▶ [Work to be completed] Look below for the line that contains "The height and width of the screenshot is (690, 680).", then copy it and each following line to the end of the records, minus any pictures.

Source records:
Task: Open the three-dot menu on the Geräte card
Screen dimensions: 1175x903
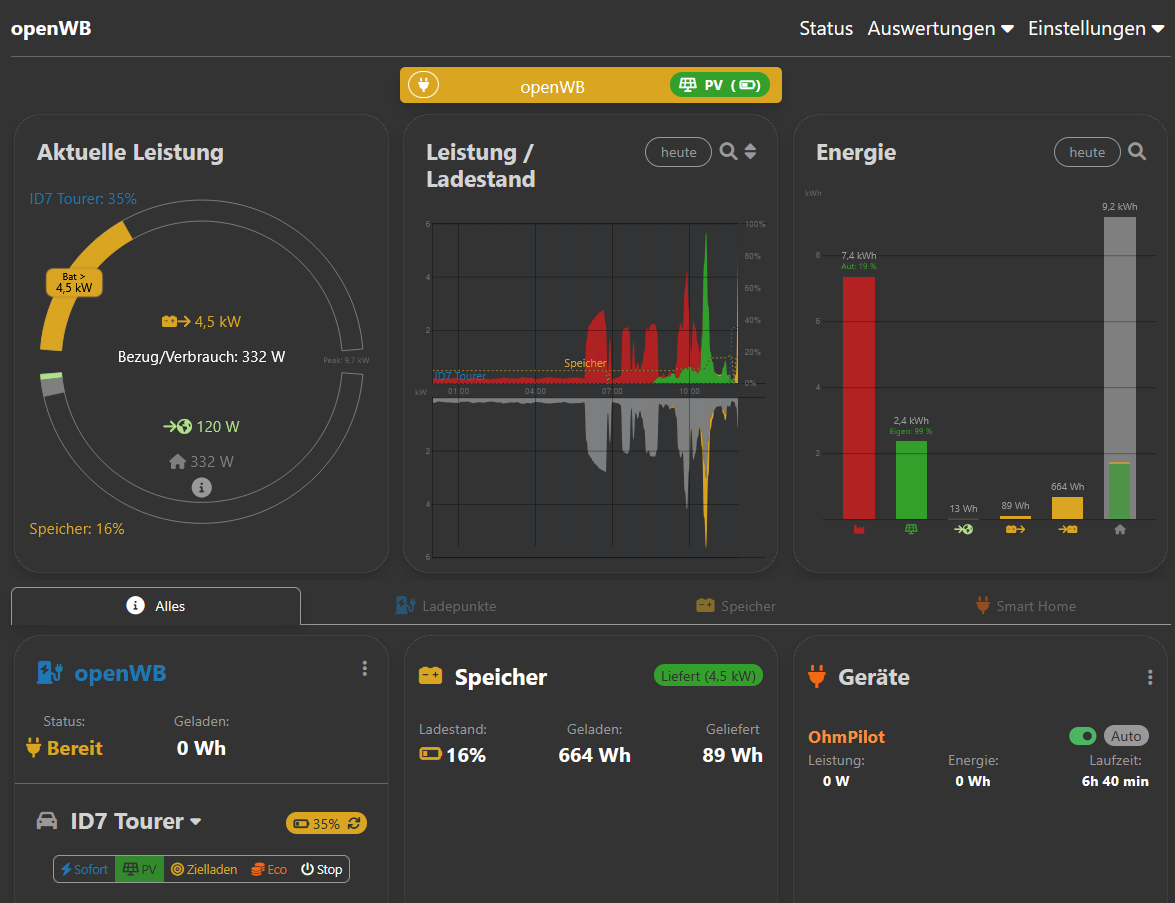Action: click(1150, 676)
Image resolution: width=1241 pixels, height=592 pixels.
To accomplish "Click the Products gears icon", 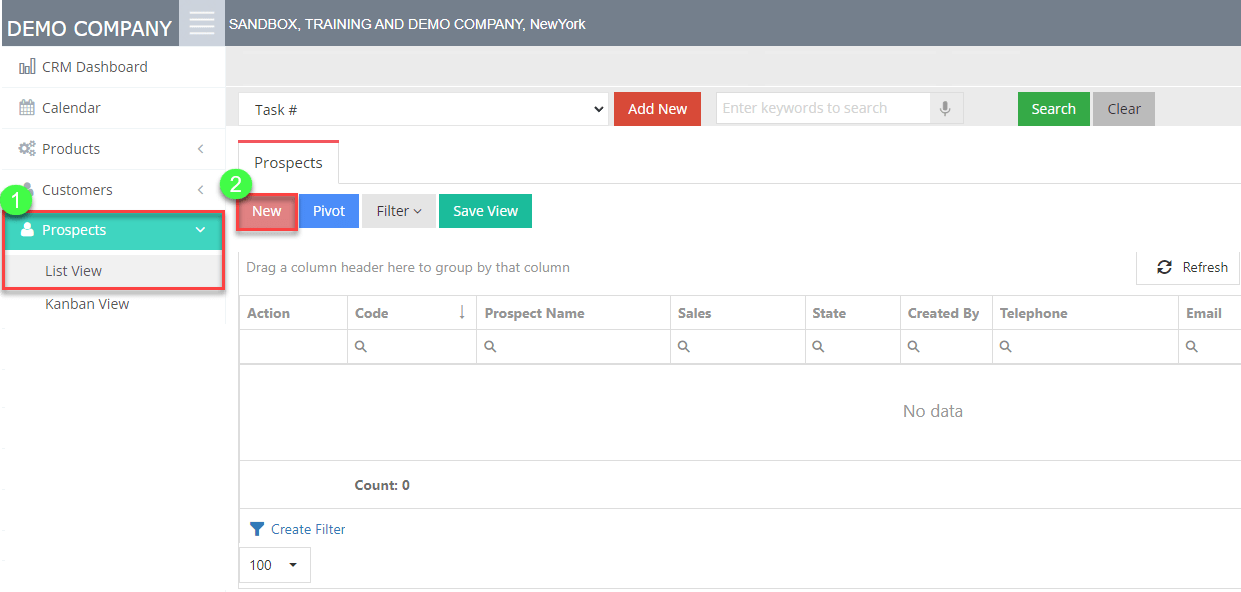I will pos(27,149).
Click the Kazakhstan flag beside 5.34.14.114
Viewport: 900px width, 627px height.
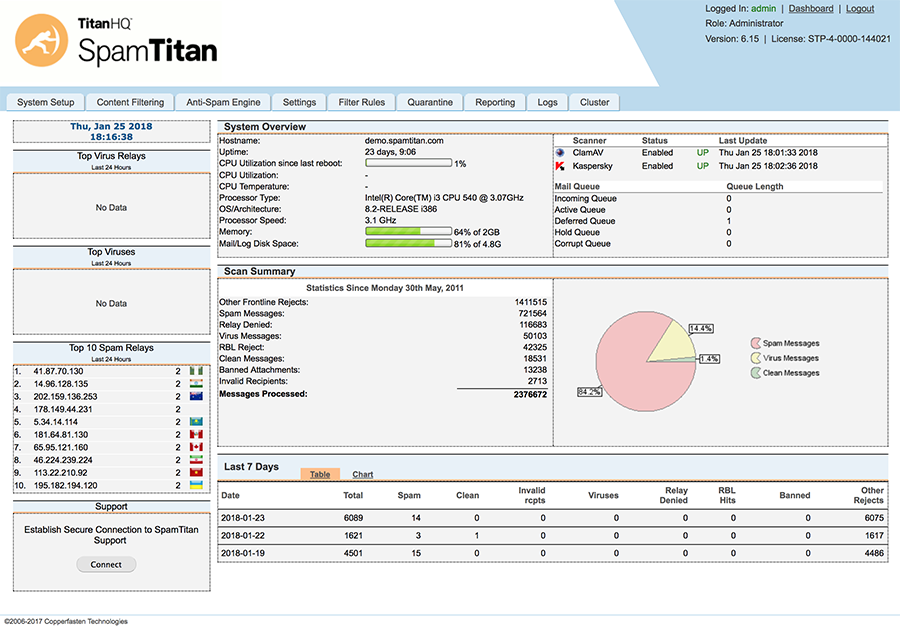tap(194, 422)
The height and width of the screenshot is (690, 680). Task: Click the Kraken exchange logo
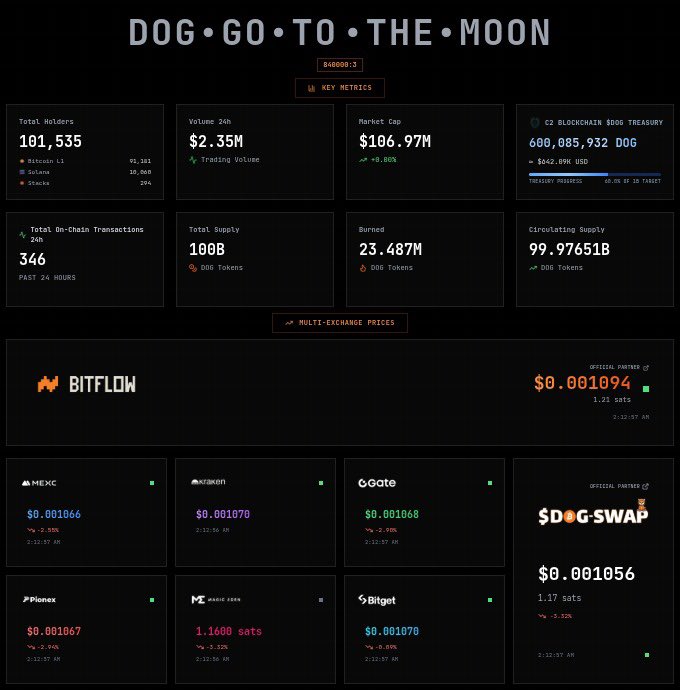click(208, 482)
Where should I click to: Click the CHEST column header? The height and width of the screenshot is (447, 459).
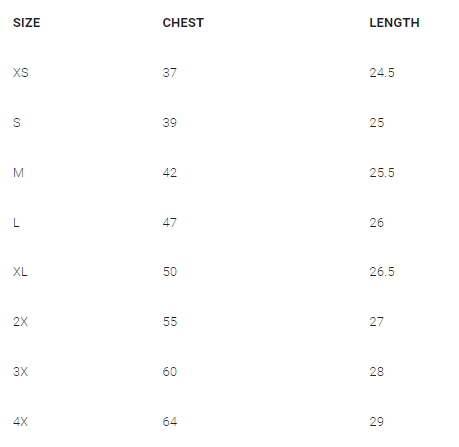(183, 23)

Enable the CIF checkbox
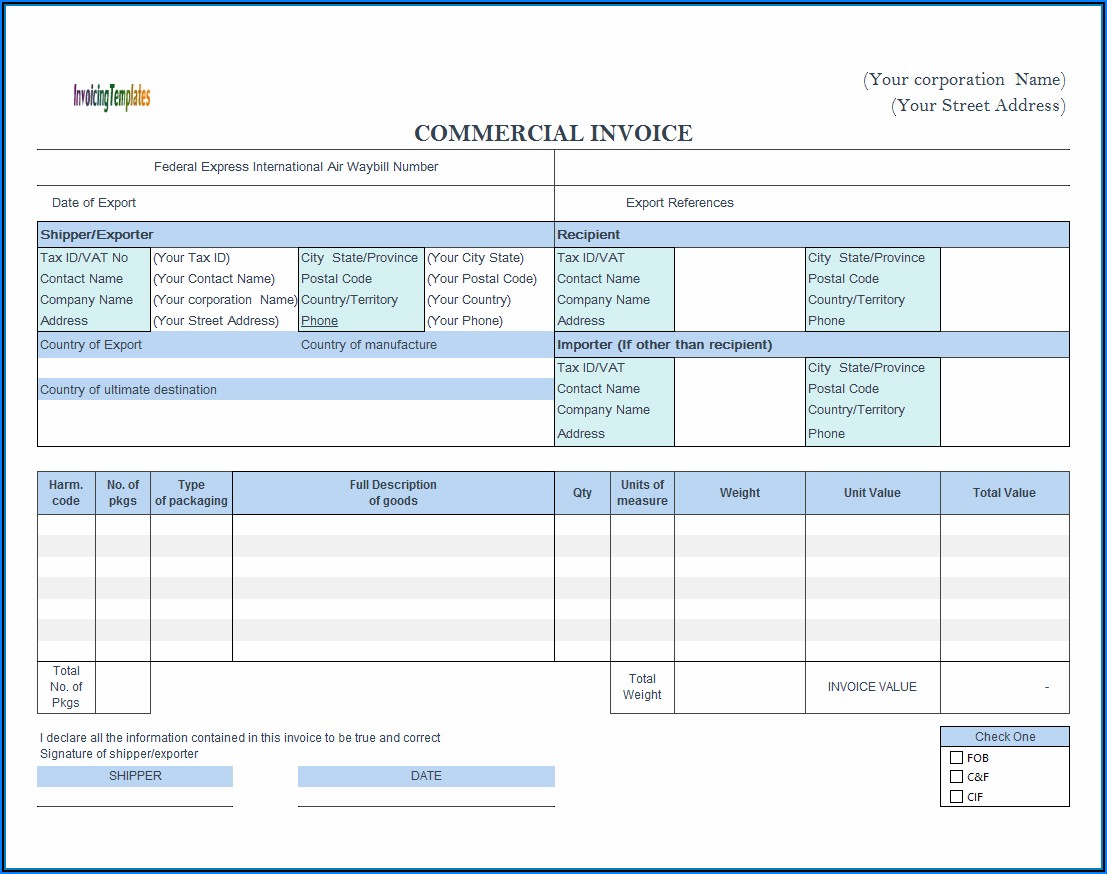click(x=957, y=797)
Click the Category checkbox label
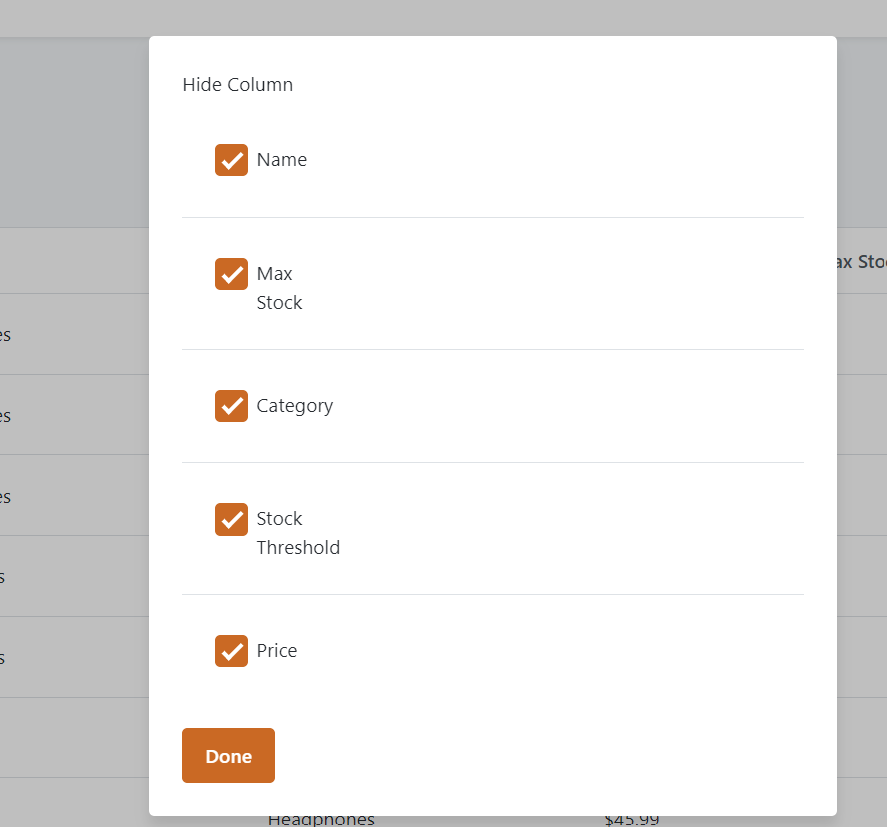The height and width of the screenshot is (827, 887). (x=294, y=405)
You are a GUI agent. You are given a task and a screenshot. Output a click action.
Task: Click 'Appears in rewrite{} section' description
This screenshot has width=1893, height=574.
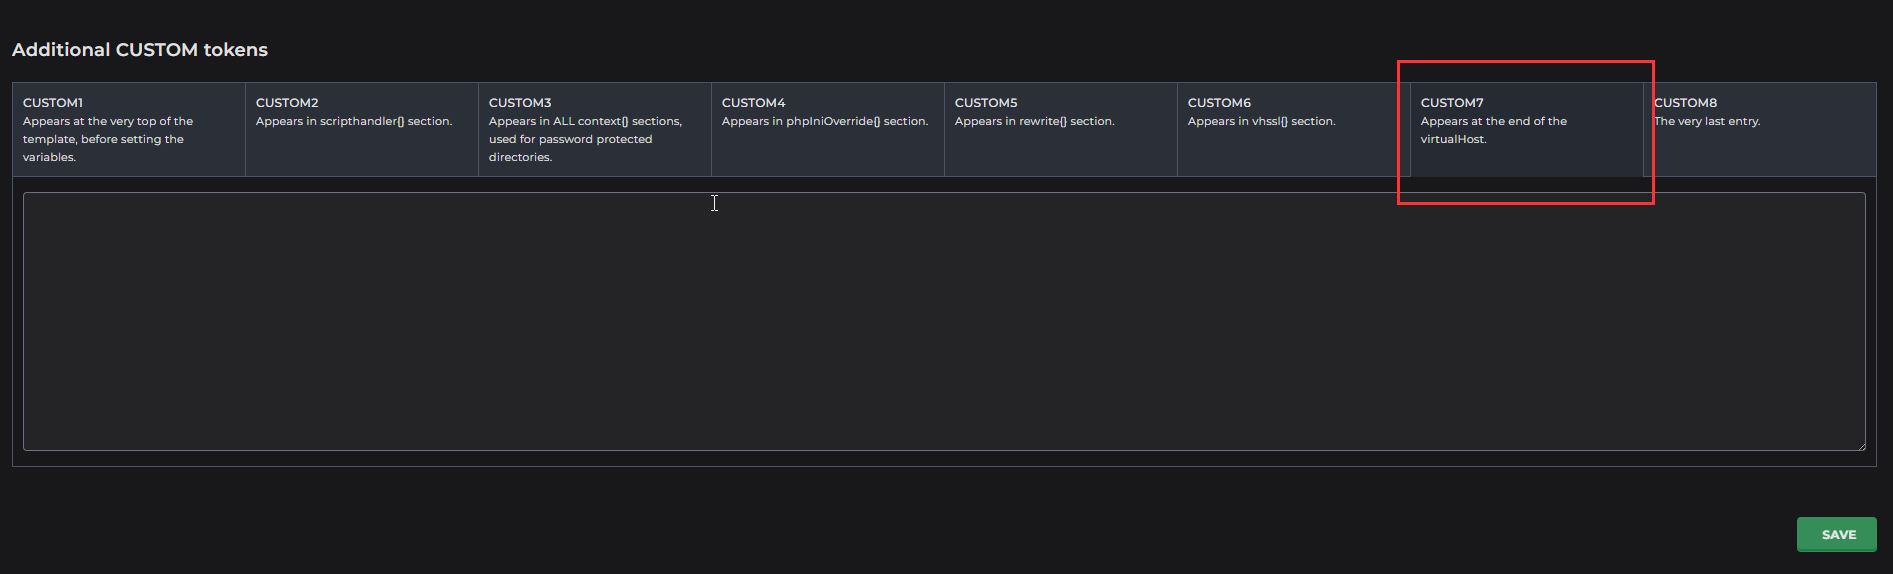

▶ [Exercise output]
The height and width of the screenshot is (690, 680). Task: Click the Kraken exchange logo
click(208, 482)
Where should I click to: Click the CHEST column header? The height and width of the screenshot is (447, 459).
(183, 23)

Enable the CIF checkbox
click(x=957, y=797)
Click the Category checkbox label
The height and width of the screenshot is (827, 887). (x=294, y=405)
You are a GUI agent. You are given a task and a screenshot. Output a click action.
Task: Click 'Appears in rewrite{} section' description
This screenshot has width=1893, height=574.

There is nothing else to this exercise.